Music Schools Help You Find Your Voice
Do you have a great singing voice? Do you play one or more musical instruments well? And are you prepared to travel a lot and work strange hours? If you answered yes on more than one of those questions and you want a job in the music industry, music schools and classes provide instrumental or voice training that sets you apart from the crowd.
There are plenty of good musicians; simply having a nice voice or being able to play an instrument will not be enough to create a demand for your music in this extremely competitive job market. Music schools offer classes and courses to help you earn a certificate, diploma, or degree and turn your natural talent into something extraordinary--a skill.
Tune up Your Resume with Music School Training
According to the U.S. Bureau of Labor Statistics (BLS), the job field for salaried musicians is expected to grow at the average pace for all jobs: about 10 percent between 2006 and 2016. Approximately 196,000 people worked in singing or instrumental music in 2006, and BLS expects about 20,000 additional salaried musicians to join the work force by 2016. For self-employed musicians, however--such as those who perform in small local venues at night--the number of jobs is projected to increase by only about 5 percent.

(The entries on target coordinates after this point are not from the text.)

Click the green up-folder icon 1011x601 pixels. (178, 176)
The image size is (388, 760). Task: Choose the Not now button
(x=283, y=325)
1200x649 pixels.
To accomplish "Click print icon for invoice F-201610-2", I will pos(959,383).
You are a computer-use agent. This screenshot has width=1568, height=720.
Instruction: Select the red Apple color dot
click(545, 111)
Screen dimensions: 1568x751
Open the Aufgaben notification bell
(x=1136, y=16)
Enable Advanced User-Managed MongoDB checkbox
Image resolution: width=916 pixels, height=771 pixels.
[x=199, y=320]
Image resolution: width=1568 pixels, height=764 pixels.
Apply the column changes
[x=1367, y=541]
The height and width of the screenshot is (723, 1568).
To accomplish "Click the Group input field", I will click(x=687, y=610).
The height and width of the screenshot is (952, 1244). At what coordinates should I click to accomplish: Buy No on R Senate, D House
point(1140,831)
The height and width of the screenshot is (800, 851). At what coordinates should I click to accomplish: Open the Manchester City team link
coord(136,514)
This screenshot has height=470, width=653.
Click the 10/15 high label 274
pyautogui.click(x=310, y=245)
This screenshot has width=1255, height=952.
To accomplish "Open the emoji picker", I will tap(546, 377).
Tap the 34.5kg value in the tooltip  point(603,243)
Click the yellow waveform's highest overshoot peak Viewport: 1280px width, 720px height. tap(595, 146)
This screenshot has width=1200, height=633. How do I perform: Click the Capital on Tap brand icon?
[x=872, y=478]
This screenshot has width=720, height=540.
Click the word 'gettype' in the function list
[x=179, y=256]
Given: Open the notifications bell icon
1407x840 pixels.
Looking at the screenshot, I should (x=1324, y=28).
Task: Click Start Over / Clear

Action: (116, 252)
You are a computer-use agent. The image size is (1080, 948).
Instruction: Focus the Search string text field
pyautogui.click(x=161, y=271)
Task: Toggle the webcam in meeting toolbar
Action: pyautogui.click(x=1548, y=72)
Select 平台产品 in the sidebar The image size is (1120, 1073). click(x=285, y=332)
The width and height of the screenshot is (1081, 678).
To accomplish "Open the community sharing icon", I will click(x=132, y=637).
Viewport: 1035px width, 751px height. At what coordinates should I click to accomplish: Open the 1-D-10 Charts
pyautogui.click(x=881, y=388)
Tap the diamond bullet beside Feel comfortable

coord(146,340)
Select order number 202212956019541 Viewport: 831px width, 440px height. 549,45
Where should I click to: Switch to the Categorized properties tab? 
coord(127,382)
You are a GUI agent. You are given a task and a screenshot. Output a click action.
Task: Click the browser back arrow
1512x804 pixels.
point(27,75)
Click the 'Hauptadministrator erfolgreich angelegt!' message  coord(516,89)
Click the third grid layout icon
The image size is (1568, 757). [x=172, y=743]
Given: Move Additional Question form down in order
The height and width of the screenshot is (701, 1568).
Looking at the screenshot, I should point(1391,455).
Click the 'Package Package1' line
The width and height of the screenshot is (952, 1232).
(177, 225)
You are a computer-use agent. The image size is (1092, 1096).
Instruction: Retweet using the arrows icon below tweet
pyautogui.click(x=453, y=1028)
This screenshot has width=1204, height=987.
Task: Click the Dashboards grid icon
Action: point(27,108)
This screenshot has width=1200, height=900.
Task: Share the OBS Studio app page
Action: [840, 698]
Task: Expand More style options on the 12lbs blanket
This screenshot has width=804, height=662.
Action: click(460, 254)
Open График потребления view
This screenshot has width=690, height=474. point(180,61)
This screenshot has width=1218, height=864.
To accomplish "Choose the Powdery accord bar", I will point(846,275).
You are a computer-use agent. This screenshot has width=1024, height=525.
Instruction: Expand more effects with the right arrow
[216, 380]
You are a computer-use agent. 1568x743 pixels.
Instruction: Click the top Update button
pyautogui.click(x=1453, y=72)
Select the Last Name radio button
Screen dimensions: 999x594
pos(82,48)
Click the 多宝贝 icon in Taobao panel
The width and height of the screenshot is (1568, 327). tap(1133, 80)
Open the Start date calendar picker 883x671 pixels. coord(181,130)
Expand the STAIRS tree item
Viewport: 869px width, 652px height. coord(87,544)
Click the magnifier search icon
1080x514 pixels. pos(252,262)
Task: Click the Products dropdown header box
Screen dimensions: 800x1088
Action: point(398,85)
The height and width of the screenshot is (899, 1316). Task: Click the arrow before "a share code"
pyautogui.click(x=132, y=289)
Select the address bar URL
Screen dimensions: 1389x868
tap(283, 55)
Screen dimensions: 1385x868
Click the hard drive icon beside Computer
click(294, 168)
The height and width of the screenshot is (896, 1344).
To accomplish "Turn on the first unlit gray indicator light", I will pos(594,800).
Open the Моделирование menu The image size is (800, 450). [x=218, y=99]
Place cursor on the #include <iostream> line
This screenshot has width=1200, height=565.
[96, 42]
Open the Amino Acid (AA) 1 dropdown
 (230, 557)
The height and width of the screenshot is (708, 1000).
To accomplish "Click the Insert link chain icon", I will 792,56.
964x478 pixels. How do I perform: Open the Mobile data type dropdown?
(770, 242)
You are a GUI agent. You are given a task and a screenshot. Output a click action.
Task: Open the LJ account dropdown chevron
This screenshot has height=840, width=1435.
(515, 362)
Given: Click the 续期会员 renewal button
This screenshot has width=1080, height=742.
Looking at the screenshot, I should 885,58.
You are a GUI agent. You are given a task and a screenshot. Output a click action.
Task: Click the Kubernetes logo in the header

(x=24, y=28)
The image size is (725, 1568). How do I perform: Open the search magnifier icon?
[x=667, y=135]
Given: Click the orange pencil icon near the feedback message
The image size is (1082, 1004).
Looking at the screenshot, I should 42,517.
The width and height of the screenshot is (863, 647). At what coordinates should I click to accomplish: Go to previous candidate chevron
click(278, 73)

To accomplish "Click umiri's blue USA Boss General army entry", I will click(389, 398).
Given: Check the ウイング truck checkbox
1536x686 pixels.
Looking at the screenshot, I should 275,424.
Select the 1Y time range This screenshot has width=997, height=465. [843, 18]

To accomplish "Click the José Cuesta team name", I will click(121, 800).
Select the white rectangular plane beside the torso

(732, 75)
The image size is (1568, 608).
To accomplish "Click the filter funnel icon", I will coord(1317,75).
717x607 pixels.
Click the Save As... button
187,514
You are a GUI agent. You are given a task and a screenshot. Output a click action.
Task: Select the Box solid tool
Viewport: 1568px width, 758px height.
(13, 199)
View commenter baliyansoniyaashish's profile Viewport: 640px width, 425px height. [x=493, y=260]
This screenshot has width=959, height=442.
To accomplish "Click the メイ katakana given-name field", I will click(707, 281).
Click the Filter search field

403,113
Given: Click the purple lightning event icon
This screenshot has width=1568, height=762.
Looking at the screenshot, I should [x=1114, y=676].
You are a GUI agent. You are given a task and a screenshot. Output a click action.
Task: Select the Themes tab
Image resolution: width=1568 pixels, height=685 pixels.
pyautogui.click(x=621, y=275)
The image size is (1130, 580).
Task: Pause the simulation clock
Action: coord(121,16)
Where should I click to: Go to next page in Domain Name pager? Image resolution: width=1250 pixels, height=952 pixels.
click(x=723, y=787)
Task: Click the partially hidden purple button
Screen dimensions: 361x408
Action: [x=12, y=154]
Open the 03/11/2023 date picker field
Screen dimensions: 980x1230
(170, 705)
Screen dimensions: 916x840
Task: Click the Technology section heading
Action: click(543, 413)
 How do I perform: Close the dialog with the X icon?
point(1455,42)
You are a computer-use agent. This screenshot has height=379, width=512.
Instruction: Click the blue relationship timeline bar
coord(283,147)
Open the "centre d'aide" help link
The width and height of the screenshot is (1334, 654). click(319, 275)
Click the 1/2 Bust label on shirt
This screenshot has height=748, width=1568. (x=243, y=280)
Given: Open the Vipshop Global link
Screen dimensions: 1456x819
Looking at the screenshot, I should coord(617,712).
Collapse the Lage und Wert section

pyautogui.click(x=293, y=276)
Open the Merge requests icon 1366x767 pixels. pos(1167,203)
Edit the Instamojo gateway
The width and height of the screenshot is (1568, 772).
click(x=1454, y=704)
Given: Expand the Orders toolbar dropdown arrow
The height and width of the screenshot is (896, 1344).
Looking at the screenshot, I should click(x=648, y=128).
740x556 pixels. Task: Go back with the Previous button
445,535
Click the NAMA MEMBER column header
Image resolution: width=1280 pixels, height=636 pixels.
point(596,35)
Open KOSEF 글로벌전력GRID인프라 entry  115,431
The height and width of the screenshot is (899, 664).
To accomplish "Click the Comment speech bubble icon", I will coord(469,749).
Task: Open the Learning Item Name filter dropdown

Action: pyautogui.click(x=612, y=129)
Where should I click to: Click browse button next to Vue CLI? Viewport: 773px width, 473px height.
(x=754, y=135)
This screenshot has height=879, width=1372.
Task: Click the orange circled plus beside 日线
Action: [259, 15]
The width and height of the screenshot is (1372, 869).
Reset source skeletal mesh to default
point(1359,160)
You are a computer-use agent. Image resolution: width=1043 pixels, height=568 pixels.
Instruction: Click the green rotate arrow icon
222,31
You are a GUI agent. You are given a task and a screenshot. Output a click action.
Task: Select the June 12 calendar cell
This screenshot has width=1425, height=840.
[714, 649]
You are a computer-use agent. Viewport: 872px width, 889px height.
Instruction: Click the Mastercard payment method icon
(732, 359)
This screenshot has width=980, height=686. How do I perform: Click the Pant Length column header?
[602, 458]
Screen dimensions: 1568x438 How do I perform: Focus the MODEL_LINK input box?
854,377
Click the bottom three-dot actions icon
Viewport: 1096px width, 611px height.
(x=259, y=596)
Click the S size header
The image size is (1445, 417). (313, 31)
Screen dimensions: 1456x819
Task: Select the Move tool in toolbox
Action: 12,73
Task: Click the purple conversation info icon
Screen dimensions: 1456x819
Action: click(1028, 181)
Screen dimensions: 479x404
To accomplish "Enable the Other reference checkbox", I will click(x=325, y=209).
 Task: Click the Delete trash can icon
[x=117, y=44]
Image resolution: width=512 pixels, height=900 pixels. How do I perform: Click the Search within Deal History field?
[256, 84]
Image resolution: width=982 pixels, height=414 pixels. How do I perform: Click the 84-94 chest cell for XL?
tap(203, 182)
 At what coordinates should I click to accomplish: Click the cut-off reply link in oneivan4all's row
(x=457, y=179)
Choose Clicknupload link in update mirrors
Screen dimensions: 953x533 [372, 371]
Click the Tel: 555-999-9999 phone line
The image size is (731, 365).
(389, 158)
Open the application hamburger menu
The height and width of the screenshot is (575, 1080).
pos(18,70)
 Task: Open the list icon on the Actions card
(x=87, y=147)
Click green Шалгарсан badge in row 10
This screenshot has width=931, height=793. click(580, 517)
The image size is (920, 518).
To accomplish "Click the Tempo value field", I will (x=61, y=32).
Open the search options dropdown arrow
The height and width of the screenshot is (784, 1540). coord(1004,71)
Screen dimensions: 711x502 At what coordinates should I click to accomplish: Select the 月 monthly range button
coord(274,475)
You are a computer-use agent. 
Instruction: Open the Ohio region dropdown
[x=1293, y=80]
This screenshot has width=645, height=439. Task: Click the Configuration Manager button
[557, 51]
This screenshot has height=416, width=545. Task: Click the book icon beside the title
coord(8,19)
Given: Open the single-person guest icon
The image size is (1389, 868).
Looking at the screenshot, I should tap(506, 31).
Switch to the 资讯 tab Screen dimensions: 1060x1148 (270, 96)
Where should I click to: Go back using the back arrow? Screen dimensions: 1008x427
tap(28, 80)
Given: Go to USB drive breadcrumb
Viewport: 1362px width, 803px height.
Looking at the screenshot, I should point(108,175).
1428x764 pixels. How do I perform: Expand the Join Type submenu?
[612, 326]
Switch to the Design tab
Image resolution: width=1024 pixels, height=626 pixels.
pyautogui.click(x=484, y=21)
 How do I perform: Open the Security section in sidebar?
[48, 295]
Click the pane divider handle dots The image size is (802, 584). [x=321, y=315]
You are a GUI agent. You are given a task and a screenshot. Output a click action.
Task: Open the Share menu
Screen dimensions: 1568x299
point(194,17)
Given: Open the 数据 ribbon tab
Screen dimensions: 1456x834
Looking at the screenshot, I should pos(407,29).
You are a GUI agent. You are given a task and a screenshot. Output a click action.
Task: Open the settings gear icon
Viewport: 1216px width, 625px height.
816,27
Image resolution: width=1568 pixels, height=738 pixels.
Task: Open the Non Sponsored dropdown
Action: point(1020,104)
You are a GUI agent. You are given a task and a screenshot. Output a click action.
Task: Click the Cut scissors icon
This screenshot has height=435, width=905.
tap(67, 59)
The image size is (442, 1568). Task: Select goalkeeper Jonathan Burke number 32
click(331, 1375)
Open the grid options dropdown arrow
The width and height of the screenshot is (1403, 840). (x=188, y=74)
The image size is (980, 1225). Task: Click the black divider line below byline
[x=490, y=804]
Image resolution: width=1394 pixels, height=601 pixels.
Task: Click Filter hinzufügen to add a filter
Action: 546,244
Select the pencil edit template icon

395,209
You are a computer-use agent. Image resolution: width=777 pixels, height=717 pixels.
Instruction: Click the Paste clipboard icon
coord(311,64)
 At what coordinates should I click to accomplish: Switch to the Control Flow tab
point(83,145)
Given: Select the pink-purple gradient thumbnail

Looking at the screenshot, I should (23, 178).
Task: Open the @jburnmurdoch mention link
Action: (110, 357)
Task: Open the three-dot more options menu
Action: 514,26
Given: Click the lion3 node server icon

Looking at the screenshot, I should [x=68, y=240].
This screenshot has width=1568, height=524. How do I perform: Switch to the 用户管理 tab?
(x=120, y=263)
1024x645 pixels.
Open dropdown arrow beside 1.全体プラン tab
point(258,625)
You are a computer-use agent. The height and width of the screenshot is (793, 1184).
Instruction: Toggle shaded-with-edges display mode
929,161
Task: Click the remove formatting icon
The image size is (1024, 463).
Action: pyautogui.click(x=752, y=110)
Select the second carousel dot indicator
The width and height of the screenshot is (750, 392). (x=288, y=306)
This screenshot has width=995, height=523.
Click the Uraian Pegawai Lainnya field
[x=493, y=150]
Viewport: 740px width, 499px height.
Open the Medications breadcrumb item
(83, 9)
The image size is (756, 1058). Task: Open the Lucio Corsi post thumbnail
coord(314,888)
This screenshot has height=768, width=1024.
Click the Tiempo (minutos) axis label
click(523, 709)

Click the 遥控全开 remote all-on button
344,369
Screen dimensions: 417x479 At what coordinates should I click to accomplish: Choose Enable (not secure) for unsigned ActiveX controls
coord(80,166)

In 2006, the median hourly wage for musicians who specialized in singing or instrumental music was $28.28, as compared to composers and directors, who earned a median hourly wage of $26.36. Of the wage- and salary-earning musicians, more than a third work for religious organizations.
To be considered for the highest-paying jobs in the music industry, make sure you get the training that only an accredited music school can provide. Courses designed to help you fine-tune your talent can turn into a certificate, diploma, or degree. Just as importantly, they'll help make you a star in your own career.